Technically, the words “utopia” and “dystopia” refer to an environment of governance, one positive, the other negative. A better pair of words for understanding the choice are “optimism” and “pessimism.” The original Star Trek series represents the former. After watching Kirk and Spock save the universe, nerds like myself wanted to go on a mission to discover new worlds or make the cool things we saw. The show was a product of its time (Vietnam, civil rights, the Cold War, the War on Poverty), but its premise came out of a core American value: That life could be better, delivered by amazing technology in a society that rejected poverty, racism, and armed conflict once and for all. The show expressed a core tenet of America’s genius: a profound, pervasive optimism.
In his acceptance speech, Trump presented a dark vision of the future matched only by a fire and brimstone preacher. His message: You will perish under the weight of the country’s problems—illegal immigration chief among them—if you do not turn away from your path to destruction. Our problems, he says, are unfixable, except with draconian measures, such as a wall. Otherwise, life will get worse, and ultimately the country, and the world, will fall into an abyss. This expresses a lost faith in the future, a bleak pessimism.
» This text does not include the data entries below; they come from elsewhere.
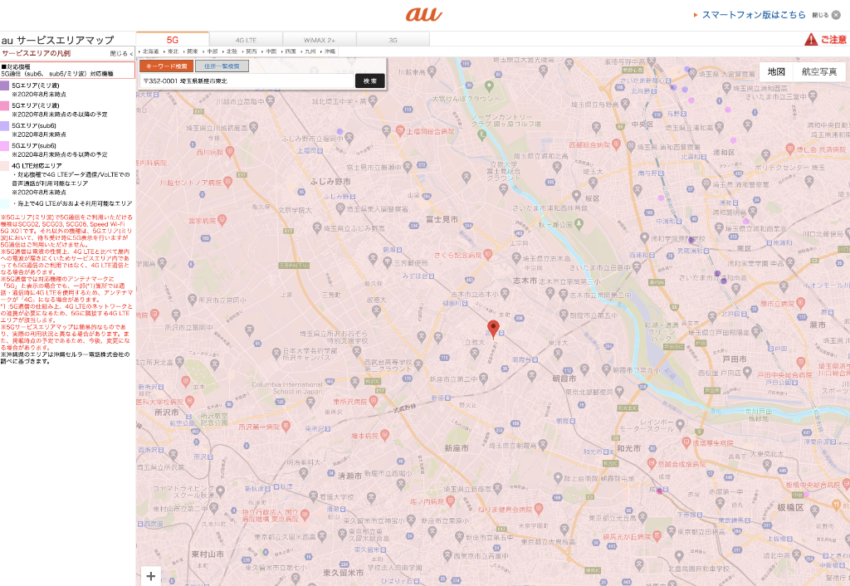Open the スマートフォン版はこちら link

(753, 15)
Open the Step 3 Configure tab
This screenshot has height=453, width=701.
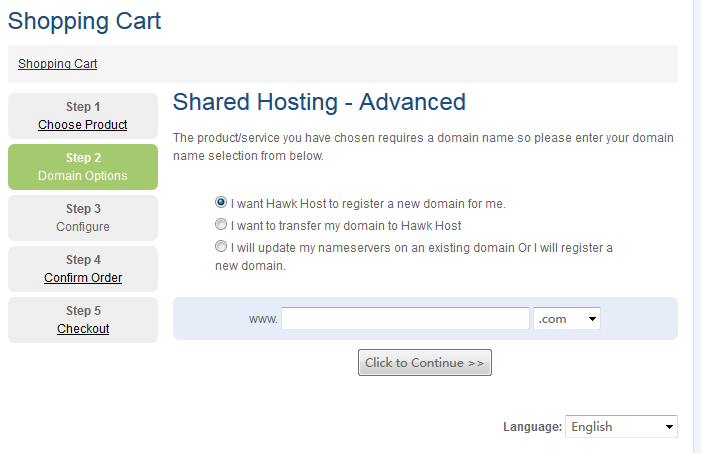83,218
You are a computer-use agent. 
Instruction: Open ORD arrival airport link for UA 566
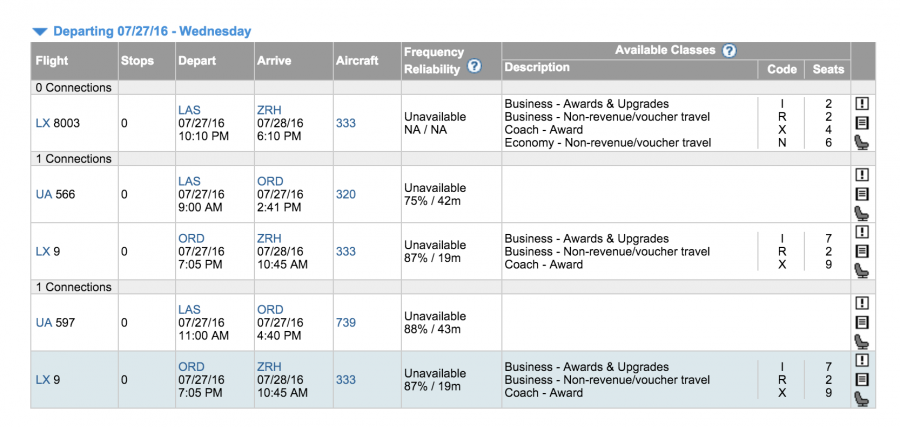(x=270, y=182)
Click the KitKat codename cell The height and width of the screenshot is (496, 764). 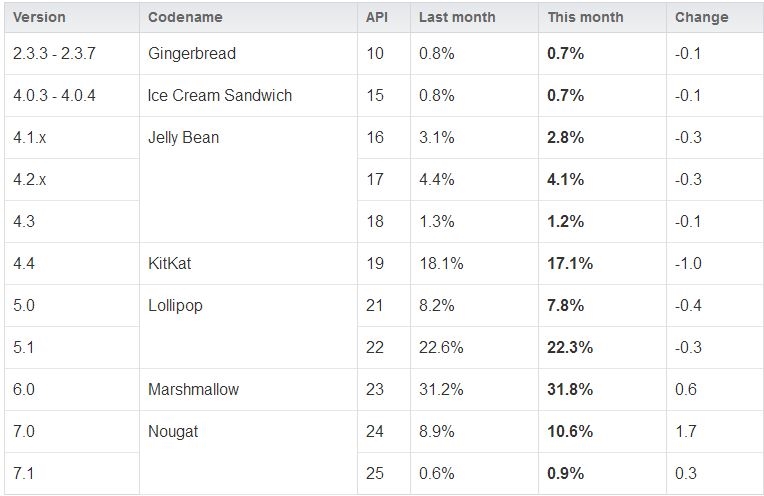[x=171, y=263]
Until now, optimism has won the day through the whole of American history. A belief in the power to build a better future drove European and Asian immigrants (legal and illegal) to America, led farmers and shopkeepers to emigrate west from the original 13 colonies, and inspires today’s scientists and explorers to visit outer space. But a substantial share of the country has given up on this dream, and it wants to retrench, to close and bar the door, to pull the shades and turn off the lights, and arm itself against what’s coming. If it wins the day, we’re one step closer to dystopia. We will have created what we fear the most.